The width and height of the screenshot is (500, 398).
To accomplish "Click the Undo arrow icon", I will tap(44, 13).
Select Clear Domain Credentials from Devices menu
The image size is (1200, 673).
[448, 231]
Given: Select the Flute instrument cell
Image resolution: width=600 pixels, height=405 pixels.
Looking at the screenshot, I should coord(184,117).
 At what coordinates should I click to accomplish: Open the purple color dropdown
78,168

○ ○ ○ ○ ○

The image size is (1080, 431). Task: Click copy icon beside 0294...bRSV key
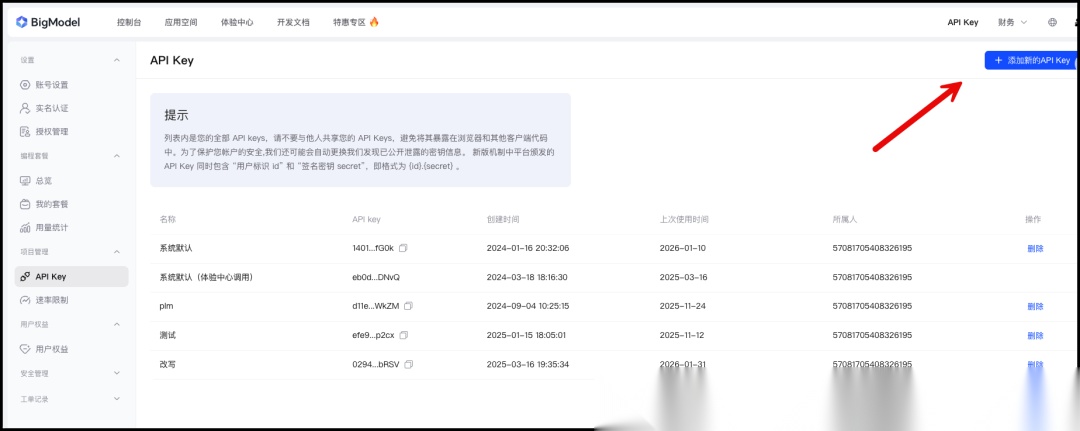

○ ○ ○ ○ ○

**Problem requirements:** Both the line containing "The width and" and the line containing "Given: Select the Flute instrument cell" belong in the answer. Print them and every line above that falls between them exactly, and no others.

**Answer space:**
The width and height of the screenshot is (500, 398).
To accomplish "Click the Undo arrow icon", I will tap(44, 13).
Select Clear Domain Credentials from Devices menu
The image size is (1200, 673).
[448, 231]
Given: Select the Flute instrument cell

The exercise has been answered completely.